Come scritto da Paolo Mastrolilli de La Stampa, ripreso da Dagospia, “la Cina ha completato la militarizzazione di sette isole nell’arcipelago delle Spratly, creando atolli dal nulla per trasformarli in basi. Così si è messa in condizione di minacciare direttamente Manila. Gli altri Paesi che hanno pretese territoriali nella regione, cioè Filippine, Vietnam, Taiwan, Malaysia e Brunei, non sono abbastanza forti per resistere, e quindi gli americani continuano le missioni aeree e navali per mostrare la loro presenza e affermare il principio della libertà di navigazione”.
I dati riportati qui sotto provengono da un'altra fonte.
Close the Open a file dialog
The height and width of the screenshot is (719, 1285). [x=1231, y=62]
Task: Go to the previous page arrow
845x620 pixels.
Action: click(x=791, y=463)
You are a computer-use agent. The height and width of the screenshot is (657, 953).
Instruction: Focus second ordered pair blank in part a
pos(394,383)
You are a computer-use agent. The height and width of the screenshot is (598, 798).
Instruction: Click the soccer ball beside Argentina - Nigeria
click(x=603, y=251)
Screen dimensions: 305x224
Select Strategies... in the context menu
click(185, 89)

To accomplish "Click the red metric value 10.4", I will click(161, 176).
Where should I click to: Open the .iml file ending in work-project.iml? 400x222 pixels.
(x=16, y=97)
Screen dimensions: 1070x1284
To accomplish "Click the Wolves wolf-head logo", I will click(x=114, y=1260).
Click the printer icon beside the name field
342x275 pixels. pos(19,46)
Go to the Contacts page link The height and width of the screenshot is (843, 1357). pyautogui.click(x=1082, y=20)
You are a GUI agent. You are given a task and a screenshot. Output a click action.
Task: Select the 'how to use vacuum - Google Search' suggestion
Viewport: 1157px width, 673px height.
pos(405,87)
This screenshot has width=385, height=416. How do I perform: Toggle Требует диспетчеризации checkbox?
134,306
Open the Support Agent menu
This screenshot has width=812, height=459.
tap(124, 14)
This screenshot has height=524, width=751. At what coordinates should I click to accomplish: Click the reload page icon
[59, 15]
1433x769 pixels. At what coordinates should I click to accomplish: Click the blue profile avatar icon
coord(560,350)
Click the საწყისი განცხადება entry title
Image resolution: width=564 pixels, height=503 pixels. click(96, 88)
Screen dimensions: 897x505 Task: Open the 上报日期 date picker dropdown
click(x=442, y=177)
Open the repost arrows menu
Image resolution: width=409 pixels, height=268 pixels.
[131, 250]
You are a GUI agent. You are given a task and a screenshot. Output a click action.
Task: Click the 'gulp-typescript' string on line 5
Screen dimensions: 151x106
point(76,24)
Una situazione potenzialmente esplosiva, se si pensa che proprio sul mare la Cina intende, in prospettiva, contendere a Washington una primazia militare attualmente indiscussa e potenzialmente volgibile in pistola puntata alla tempia di Pechino stante il dominio navale statunitense sul globo, che trasformerebbe in trappola la dipendenza cinese dalle esili linee di comunicazione passanti per aree anguste come lo stretto di Malacca.

La sfida di Trump nel Mar Cinese Meridionale

E proprio sul Mar Cinese Meridionale e l’Indo-Pacifico l’amministrazione di Donald Trump appare destinata a martellare con forza. Proprio perché sintesi della sfida economica sino-americana e della parallela rivalità militare, la contesa nella regione è esiziale per determinare le sorti dei due principali attori planetari.

Trump ha incentivato con decisione lo svolgimento delle Fonops, e come ricordato da The Diplomat con la guerra dei dazi sfida, sostanzialmente, la volontà cinese di recuperare il gap con gli Usa nel decisivo campo dell’innovazione tecnologica, cercando di prevenire la trasformazione del Delta del Fiume delle Perle in un’area vastamente integrata, come suggerito di recente dall’inaugurazione del maxi ponte da 55 chilometri tra Macao e Hong Kong, e competitiva con la Silicon Valley californiana.

Una strategia tanto assertiva quanto quella cinese, incardinata nella volontà di saldare contro Pechino un asse omogeneo (dal Giappone all’India passando per l’Australia) che però ha difficoltà a vedere la luce. Il Mar Cinese Meridionale attira attenzioni considerevoli, è scacchiera contesa e via d’acqua cruciale per gli equilibri planetari. Cina e Stati Uniti si fronteggiano in uno stato di tensione permanente. Loro compito è mantenere questa tensione attorno al livello di guardia: la trappola di Tucidide, lo scontro tra l’egemone e la potenza rivale in ascesa, è dietro l’angolo. E non potrebbe scoppiare in nessun altro luogo del pianeta.